L’histoire : Megalopolis est une épopée romaine dans une Amérique moderne imaginaire en pleine décadence. La ville de New Rome doit absolument changer, ce qui crée un conflit majeur entre César Catilina, artiste de génie ayant le pouvoir d’arrêter le temps, et le maire archi-conservateur Franklyn Cicero. Le premier rêve d’un avenir utopique idéal alors que le second reste très attaché à un statu quo régressif protecteur de la cupidité, des privilèges et des milices privées. La fille du maire et jet-setteuse Julia Cicero, amoureuse de César Catilina, est tiraillée entre les deux hommes et devra découvrir ce qui lui semble le meilleur pour l’avenir de l’humanité.

 

La critique de Mr K : 6/6. Quelle claque ! Je suis allé voir ce film sans avis préconçu et seulement après avoir vu la bande annonce au cinoche lors d’une séance précédente. Je savais juste que le film donnait lieu à des avis tranchés, on adore ou on déteste… Vous savez désormais à quel camp j’appartiens.

 

 

Nouvelle Rome est la cité État la plus puissante du monde et l’on se bat pour la contrôler et la développer selon ses envies, ses relations, ses rêves. Différents clans, familles et individus se disputent le morceau à travers leurs réseaux d’influence entre politique, mafia, réseaux médiatiques et rêves utopiques. Il y a les Cicero dont le patriarche est le maire actuel de Nouvelle Rome, un politicien qui utilise de vieilles recettes. Crassus banquier richissime dont le fils aîné se voit bien devenir le premier magistrat de la ville via une stratégie trumpiste. Vow Platinum, journaliste / influenceuse issue de la plèbe qui ne recule devant aucun sacrifice pour monter les échelons et enfin Caesar, architecte utopiste, qui souhaite avant tout le bonheur et la félicité pour tous. Ce film nous conte (et ce n’est pas un vain mot, le mot "fable" étant apposé sous le titre) les luttes d‘influence et de pouvoir, la chute d’un modèle sociétal arrivé à bout de souffle.

 

 

J’ai ouï-dire que le film était complexe à comprendre, ésotérique. Visiblement l’ami Franck et moi-même n’avons pas vu le même métrage, franchement cela se regarde sans souci, tout est compréhensible, assez classique même dans le rapport des forces en présence et le déroulé de l’intrigue. Certes la forme est étrange parfois (j’y reviendrai) mais clairement, ce film est purement mainstream en terme de narration.
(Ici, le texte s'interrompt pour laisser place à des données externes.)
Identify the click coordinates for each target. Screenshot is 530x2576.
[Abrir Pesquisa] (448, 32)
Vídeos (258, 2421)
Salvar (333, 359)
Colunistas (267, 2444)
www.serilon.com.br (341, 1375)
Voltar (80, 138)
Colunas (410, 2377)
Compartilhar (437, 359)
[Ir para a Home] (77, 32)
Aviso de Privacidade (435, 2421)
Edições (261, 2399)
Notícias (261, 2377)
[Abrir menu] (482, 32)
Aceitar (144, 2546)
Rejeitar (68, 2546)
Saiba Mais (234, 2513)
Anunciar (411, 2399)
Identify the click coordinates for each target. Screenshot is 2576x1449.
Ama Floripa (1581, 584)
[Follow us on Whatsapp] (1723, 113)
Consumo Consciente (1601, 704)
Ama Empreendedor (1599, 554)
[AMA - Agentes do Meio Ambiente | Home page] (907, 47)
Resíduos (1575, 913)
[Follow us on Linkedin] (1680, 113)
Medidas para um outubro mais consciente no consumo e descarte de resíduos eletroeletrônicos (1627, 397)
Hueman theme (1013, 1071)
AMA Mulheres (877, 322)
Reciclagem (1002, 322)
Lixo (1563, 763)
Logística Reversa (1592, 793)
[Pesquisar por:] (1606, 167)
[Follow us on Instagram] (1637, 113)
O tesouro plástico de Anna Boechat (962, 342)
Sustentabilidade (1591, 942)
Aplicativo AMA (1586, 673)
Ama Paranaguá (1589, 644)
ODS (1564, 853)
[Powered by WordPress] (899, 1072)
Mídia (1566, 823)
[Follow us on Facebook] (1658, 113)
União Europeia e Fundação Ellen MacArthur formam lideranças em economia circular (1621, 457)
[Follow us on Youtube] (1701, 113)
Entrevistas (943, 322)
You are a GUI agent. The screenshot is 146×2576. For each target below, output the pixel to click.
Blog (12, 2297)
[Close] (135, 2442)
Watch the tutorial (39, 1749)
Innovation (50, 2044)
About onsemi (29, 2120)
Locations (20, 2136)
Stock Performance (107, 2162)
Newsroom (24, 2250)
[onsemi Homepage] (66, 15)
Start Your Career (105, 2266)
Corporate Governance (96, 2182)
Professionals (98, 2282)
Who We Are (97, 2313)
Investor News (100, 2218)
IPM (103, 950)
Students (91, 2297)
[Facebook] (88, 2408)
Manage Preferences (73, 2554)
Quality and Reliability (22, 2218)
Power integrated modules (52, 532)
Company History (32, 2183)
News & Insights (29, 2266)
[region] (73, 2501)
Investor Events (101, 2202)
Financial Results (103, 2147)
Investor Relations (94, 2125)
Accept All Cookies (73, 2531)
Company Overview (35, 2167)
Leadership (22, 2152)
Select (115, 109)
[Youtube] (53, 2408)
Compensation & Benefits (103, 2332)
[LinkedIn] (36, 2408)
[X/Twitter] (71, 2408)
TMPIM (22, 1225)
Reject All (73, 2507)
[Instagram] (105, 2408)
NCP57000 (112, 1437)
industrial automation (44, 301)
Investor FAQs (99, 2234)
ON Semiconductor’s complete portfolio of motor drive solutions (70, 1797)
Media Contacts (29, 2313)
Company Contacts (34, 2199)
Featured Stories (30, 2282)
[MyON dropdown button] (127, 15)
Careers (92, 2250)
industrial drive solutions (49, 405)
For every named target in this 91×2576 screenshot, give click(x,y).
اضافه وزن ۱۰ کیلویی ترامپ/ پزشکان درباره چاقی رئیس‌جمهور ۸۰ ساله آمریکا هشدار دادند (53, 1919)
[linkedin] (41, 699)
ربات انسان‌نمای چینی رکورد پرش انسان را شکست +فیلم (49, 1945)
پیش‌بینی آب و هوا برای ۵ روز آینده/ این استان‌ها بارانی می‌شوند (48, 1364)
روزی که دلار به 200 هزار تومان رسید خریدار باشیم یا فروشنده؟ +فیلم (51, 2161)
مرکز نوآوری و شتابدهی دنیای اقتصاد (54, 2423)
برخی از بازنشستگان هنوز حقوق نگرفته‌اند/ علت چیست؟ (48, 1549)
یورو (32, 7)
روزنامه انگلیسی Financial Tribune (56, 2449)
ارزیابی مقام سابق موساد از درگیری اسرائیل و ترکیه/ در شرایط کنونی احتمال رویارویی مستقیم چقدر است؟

Quelle densité d’ailleurs ! Il ne dure que 2h16 mais on assiste vraiment au changement d’un paradigme, d’un monde. Entre les tenants de l’ancien système, les rapaces avides de plus de pouvoir et de richesse et un Adam Driver qui plane (dans tous le sens du terme), on ne s’ennuie pas une seconde et l’on en prend plein les mirettes.

 

 

Le réalisateur a son âge et pourtant il est plus révolutionnaire et rebelle que jamais. La critique de notre monde est fine et franche. L’espèce humaine d’ailleurs n’en ressort pas forcément grandie tant nos pulsions et penchants sont exposés au grand jour : la politique politicienne, la toute puissance dédaigneuse des élites, l’asservissement du plus grand nombre par le rêve consumériste et les médias aux ordres, la cupidité qui verse dans la cruauté avec un Shia Le Boeuf plus chien fou que jamais (si si c’est possible), la manipulation des faits et des êtres par des moyens multiples et variés. Pour mieux souligner ces tares, Coppola choisi la métaphore filée de l’époque romaine avec des interludes gravés dans la pierre du plus bel effet et une gradation saisissante dans la chute et peut-être ensuite la relève.

 

 

Ce film c’est aussi le rêve fou d’un monde parfait où chacun aurait ce dont il a besoin sans nécessairement écraser les autres. Ce rêve est incarné par César, Adam Driver excelle une fois de plus mais cela ne m’étonne plus tant il est pour moi un des acteurs les plus doués de sa génération, un personnage complètement à l’ouest, déterminé et fou de douleur suite à la perte de sa femme. Son rapprochement et son amour avec la fille du maire Cicéro va le remettre en selle et le conduire à aller plus loin dans son projet. Belle histoire d’amour que celle-ci, pure, sans chichis, la fleur bleue que je suis a apprécié aussi cet aspect du film. Cela contraste avec les horreurs que César peut subir et les tractations / stratagèmes secrets mis en place par ses opposants. Le métrage est porteur d’un très beau message, nous restons dans l’utopie ne l’oublions pas et les phrases gravées dans le marbre en fin de film restent longtemps en tête d'un spectateur sur les fesses face à un tel spectacle.

 

 

Le film est magnifique en terme technique, quelle maestria ! Il a un aspect très seventies dans le découpage, la manière de mêler actions, scènes, manchettes de journaux, gros titres des JT, dessins évolutifs. Les passages planants sont légion avec des scènes déjà cultes comme la méga charge que se prend César lors d’une soirée, les joutes verbales nombreuses qui émaillent le film, la vision finale. L’inventivité est ici le maître mot avec des plans, des mouvements de caméra que je n’avais pas forcément vu auparavant. Ce réalisateur est un génie. Musique, image, son, acteurs (quel casting !), tout concourt pour passer un moment mémorable. On est dans le grandiose, le métaphorique, parfois le grandiloquent mais quand on capte le projet dans son ensemble, on ne peut que souscrire aux partis pris adoptés.

 

 

Ce film sera sans aucun doute mon préféré de l’année (il me reste encore quelques films à voir). Certes il ne plaira pas à tout le monde, il a un côté ovni mais heureusement que des films comme ceux là existent encore, donnent envie de croire en l’humanité et d’aller en salle obscure. Un pur bijou !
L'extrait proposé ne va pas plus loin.